#### TEXT TO READ
■ ■ ■ ■ ■ ■ ■

The undisputed evidence is that the Team 45 project ended on 31 March 2008 with the expansion project commencing thereafter.
Worley Parsons terminated its contract with IMS on 25 March 2008. According to Mr Cowe the contract was terminated because there was no further need for Mr Inches' services on the project.
The circumstances of Mr Inches' leaving his employment with IMS
It is implicit in the way the case was argued that IMS' position is that the real reason for terminating the Worley Parsons/IMS contract was to engage Mr Inches as an employee of Worley Parsons. From January 2008, Worley Parsons and Mr Inches had been in discussions about Mr Inches' future employment with Worley Parsons after the project came to an end. When Mr Inches commenced working for Worley Parsons he was immediately seconded to the expansion project. IMS' claim in effect is that Mr Inches initiated his departure from the project so that he could be employed with Worley Parsons. This claim necessarily implies that, through Mr Cowe, Worley Parsons was implicated in this.
The evidence is that the Team 45 project was scheduled to end on 31 March 2008. The cyclone in 2007 delayed the project. According to Mr Cowe, Mr Forrest (FMG) still wanted the project to finish on 31 March 2008. After 31 March 2008, the expansion project commenced which was directed to shipping ore to China by May 2008.
On 25 March 2008, Mr Cowe wrote to IMS terminating the IMS/Worley Parsons contract for the supply of Mr Inches' services ("the termination letter"). Worley Parsons had decided to meet its obligation in relation to a "retention bonus" for some personnel, although some were kept on until May 2008. As at 25 March 2008, the mine, port and rail were at the "commissioning phase".
Mr Cowe said that he had made up his mind in early March that there was no need to retain Mr Inches after 25 March 2008.

■ ■ ■ ■ ■ ■ ■

#### GIVEN RECORDS
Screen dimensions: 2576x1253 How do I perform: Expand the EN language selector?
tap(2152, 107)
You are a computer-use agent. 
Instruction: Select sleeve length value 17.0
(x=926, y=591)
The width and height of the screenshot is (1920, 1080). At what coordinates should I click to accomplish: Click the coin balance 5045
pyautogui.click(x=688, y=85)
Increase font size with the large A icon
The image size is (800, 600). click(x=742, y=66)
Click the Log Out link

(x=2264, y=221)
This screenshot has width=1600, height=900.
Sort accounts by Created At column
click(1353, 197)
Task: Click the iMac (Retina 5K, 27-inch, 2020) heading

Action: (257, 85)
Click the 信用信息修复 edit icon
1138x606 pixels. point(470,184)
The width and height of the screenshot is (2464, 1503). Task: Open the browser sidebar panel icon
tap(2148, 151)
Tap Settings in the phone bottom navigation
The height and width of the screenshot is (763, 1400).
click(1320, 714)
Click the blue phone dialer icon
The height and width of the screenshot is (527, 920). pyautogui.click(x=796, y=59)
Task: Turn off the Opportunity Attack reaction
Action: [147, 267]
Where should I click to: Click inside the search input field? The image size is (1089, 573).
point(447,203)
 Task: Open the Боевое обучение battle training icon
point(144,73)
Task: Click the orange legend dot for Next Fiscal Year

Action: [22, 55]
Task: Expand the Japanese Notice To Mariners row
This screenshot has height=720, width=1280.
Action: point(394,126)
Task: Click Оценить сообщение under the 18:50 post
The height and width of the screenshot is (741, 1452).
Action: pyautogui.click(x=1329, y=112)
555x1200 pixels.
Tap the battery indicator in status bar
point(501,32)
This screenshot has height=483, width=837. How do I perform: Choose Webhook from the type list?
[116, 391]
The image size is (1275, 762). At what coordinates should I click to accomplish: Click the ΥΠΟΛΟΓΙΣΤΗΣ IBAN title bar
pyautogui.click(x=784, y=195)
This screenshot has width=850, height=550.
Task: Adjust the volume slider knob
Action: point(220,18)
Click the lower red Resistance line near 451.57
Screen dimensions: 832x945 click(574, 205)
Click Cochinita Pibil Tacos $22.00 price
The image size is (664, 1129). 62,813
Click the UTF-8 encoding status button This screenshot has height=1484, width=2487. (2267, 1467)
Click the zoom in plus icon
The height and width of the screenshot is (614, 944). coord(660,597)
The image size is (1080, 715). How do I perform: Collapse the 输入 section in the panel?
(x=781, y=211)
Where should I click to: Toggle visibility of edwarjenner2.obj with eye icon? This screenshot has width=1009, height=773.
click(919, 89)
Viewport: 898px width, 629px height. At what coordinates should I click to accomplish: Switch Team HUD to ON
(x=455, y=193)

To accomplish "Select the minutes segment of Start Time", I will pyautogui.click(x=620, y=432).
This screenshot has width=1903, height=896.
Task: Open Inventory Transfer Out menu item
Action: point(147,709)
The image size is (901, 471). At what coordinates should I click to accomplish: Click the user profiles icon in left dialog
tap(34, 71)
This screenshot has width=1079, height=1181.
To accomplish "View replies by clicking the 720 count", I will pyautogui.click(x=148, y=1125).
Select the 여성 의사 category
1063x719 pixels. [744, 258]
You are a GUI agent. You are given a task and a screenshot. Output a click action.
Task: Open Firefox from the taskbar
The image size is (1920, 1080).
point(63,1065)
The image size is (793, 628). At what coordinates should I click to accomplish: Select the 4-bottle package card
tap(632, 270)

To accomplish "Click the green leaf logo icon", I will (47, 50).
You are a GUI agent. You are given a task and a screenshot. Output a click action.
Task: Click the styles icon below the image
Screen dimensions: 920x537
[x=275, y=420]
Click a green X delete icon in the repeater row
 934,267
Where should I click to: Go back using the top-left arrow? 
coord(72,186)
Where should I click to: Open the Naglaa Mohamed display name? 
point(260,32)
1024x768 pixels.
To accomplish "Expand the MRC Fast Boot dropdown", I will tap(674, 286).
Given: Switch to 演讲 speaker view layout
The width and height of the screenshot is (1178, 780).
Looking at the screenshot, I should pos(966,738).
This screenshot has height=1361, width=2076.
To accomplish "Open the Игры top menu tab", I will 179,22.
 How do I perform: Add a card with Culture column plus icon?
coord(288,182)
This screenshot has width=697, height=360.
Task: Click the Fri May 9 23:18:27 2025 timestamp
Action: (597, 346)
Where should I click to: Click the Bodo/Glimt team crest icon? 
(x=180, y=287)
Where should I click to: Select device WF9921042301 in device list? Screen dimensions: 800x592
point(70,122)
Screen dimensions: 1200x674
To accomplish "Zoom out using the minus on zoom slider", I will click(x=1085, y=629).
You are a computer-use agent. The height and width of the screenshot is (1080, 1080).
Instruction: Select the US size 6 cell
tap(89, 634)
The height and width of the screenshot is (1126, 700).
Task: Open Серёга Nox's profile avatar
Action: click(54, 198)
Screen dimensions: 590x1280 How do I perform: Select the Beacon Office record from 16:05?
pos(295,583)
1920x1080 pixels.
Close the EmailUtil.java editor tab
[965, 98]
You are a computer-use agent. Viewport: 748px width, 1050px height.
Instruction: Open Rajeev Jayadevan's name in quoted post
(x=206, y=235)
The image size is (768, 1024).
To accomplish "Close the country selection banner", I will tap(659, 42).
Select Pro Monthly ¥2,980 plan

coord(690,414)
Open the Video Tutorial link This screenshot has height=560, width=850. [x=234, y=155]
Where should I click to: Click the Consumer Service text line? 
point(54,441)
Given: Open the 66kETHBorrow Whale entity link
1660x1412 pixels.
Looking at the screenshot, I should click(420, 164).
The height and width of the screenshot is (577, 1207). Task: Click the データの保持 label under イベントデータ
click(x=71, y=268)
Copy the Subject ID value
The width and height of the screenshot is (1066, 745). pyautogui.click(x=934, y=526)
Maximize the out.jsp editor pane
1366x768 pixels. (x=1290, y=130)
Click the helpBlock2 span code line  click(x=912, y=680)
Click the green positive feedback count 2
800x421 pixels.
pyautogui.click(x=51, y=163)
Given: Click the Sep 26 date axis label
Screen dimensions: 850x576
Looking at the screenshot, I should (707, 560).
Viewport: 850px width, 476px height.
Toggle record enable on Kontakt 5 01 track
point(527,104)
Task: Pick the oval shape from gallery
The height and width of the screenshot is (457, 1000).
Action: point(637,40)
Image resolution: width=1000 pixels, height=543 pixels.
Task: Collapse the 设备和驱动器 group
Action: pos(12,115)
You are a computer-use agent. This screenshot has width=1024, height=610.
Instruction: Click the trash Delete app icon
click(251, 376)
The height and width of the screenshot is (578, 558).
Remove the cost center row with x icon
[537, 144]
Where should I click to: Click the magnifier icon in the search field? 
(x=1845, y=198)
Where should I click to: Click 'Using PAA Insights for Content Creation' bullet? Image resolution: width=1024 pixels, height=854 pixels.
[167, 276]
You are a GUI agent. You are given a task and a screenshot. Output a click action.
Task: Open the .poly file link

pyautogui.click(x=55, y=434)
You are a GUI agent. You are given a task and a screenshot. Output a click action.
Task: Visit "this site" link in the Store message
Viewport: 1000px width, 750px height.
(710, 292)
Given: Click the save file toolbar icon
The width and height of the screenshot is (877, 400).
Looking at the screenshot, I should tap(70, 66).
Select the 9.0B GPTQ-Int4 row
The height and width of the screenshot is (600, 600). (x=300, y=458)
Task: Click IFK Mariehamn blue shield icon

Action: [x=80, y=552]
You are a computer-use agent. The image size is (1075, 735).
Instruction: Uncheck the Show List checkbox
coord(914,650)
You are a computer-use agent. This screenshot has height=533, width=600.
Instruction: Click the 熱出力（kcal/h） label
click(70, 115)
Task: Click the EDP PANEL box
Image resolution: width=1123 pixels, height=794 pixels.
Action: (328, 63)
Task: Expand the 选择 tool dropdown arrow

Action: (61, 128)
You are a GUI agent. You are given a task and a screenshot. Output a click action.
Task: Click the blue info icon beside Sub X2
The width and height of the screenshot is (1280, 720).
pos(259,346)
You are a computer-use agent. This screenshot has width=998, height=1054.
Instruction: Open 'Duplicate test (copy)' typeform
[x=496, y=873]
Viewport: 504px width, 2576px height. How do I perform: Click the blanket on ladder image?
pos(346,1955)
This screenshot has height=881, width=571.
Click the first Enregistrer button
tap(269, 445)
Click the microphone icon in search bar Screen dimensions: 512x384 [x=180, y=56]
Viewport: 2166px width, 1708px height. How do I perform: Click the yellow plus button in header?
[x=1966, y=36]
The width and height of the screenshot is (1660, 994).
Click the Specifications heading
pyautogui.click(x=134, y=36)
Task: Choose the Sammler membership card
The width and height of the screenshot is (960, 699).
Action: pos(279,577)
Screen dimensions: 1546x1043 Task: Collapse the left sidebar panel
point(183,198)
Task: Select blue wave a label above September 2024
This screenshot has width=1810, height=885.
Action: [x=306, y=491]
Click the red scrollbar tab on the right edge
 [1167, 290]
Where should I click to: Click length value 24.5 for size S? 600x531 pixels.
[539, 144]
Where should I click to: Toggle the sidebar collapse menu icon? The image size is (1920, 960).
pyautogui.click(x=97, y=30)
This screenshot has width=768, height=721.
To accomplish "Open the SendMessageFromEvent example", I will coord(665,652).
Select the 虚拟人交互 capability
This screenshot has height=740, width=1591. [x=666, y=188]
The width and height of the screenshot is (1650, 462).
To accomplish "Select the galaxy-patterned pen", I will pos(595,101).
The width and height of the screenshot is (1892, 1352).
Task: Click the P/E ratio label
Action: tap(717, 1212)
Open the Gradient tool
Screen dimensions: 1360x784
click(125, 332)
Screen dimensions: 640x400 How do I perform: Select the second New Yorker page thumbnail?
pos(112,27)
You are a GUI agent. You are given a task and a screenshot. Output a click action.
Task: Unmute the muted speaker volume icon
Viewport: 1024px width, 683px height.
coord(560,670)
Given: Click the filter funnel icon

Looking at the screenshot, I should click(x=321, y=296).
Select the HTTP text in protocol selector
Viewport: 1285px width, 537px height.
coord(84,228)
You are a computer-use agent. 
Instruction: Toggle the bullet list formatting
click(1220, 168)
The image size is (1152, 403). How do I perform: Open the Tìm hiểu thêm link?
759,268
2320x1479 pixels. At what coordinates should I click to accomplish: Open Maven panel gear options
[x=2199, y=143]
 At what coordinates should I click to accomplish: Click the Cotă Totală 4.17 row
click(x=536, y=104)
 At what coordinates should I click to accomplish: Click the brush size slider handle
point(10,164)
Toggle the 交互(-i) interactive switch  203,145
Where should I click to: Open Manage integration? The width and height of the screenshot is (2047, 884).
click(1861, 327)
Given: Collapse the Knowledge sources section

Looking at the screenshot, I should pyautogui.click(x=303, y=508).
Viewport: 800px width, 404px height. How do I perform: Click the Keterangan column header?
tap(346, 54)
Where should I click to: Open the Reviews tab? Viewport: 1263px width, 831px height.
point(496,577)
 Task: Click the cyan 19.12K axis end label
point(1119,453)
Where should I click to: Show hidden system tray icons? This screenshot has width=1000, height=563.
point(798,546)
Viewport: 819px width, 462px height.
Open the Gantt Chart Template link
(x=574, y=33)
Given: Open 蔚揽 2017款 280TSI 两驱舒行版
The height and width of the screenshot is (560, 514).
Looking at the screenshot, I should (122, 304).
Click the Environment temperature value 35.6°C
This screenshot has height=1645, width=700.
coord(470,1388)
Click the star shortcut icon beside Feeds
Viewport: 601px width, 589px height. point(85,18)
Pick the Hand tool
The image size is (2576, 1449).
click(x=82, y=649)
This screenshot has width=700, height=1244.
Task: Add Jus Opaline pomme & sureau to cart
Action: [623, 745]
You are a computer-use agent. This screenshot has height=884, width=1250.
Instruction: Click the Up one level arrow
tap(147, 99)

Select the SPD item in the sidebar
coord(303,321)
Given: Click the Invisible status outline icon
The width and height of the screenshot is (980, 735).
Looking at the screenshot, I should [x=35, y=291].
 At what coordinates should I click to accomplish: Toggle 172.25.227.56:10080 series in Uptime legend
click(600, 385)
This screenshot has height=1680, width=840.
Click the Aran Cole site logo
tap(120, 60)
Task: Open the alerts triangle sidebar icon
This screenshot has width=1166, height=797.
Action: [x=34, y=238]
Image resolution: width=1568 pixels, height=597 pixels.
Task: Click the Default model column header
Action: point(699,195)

■ ■ ■ ■ ■ ■ ■

#### THE REQUEST
Transcribe the excerpt about the Team 45 project from "The evidence is" up to and including "by May 2008.".

#### RESPONSE
The evidence is that the Team 45 project was scheduled to end on 31 March 2008. The cyclone in 2007 delayed the project. According to Mr Cowe, Mr Forrest (FMG) still wanted the project to finish on 31 March 2008. After 31 March 2008, the expansion project commenced which was directed to shipping ore to China by May 2008.